Ghoulies Abroad - Julie Steimle (great novels to read txt) 📗
- Author: Julie Steimle
Book online «Ghoulies Abroad - Julie Steimle (great novels to read txt) 📗». Author Julie Steimle
Chapter Twelve
“So… what happened to the monk?” Andy asked, stacking his non-perishables from his pack and separating them from the wet things.
Semour cringed, shaking his head. “He just vanished.”
“Do you think he really was an ally? Or was he planning all along to drown us in that river?” Eddie cynically muttered, wringing out his wet things from his backpack. Some were in waterproof bags, but not all.
“I don’t think he was planning it,” Daniel murmured, lashing up a makeshift clothes horse from branches he gathered from the surrounding forest. “I think they were trying to get rid of him.”
“And not trying to drown us?” Eddie snapped, twisting out a pair of socks.
Nodding, Daniel shuddered. “Oh no. They were trying that too.” He then lifted his eyes to Chen who was walking around shirtless while trying to dry his clothes near the fire on some tree branches. “But they underestimated Chen.”
They all looked to him. With all eyes staring at him, Chen immediately felt self-conscious.
“What tried to drown us?” Andy asked Chen. “They had no bodies.

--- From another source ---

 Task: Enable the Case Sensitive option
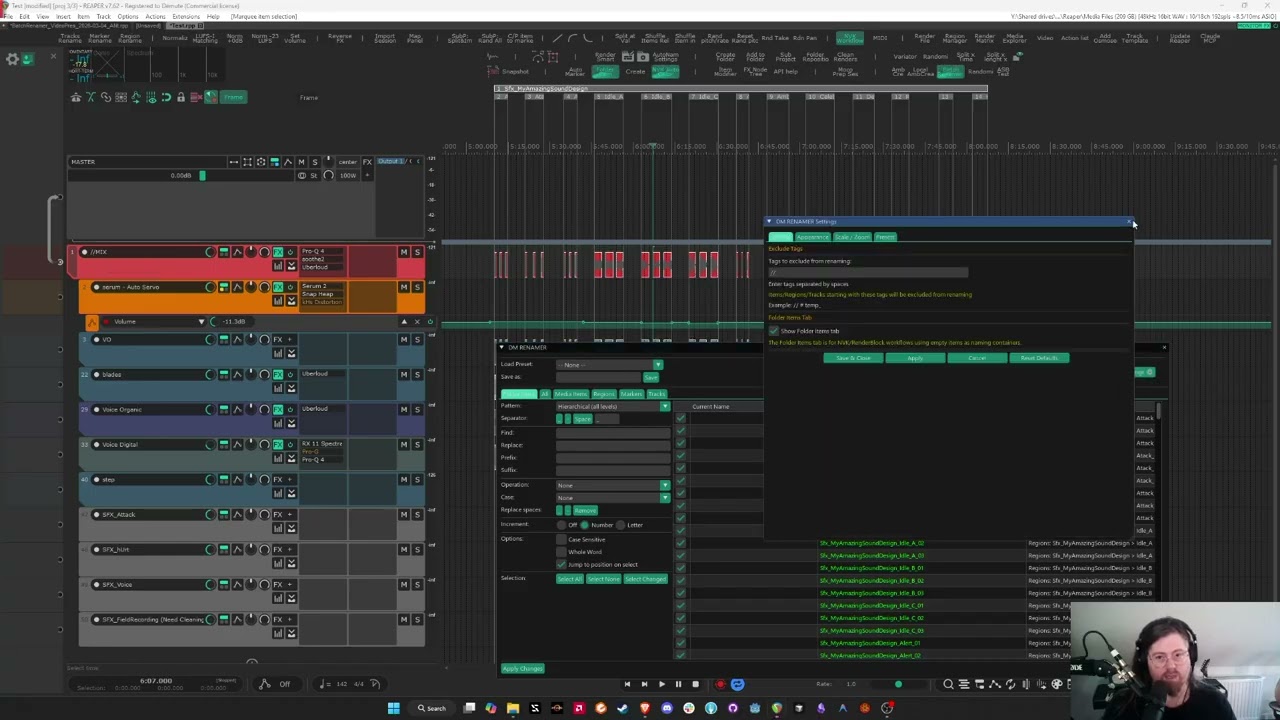pos(562,540)
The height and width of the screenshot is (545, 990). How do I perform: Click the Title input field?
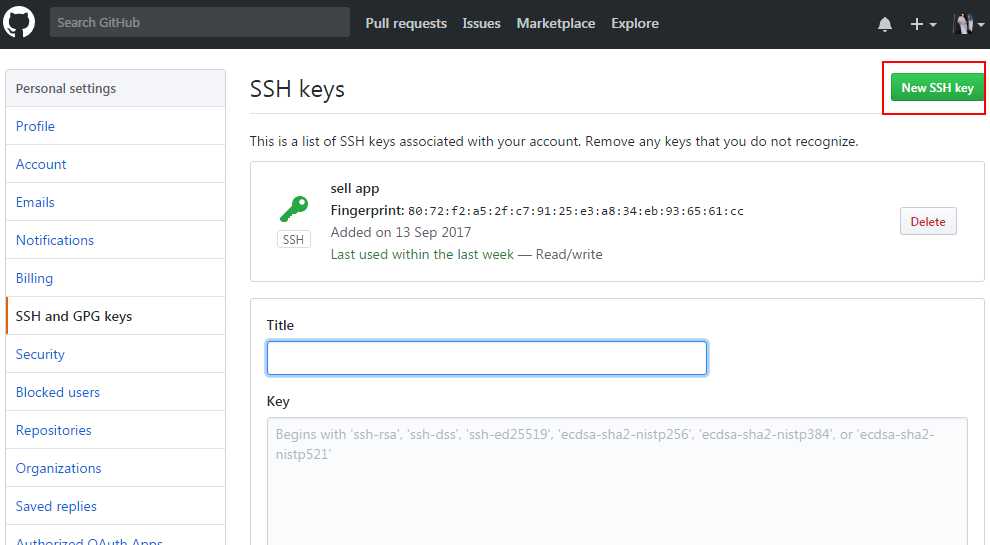487,358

I couldn’t get them off.”
“Shui gui,” Chen said.
“Spirits of the drowned,” Daniel confirmed, remembering his list. “They usually try to drown others where they were drowned.”
“And they could not drown you because you were so big?” Eddie asked Chen.
Chen shook his head. “They could not drown me because water dragons can breathe under water.”
Rick and Andy nodded. They shook out their shoes. Andy had wrapped one of those silver survival space blankets around his shoulders for warmth. All of them wished they had put their clothing in more waterproof bags.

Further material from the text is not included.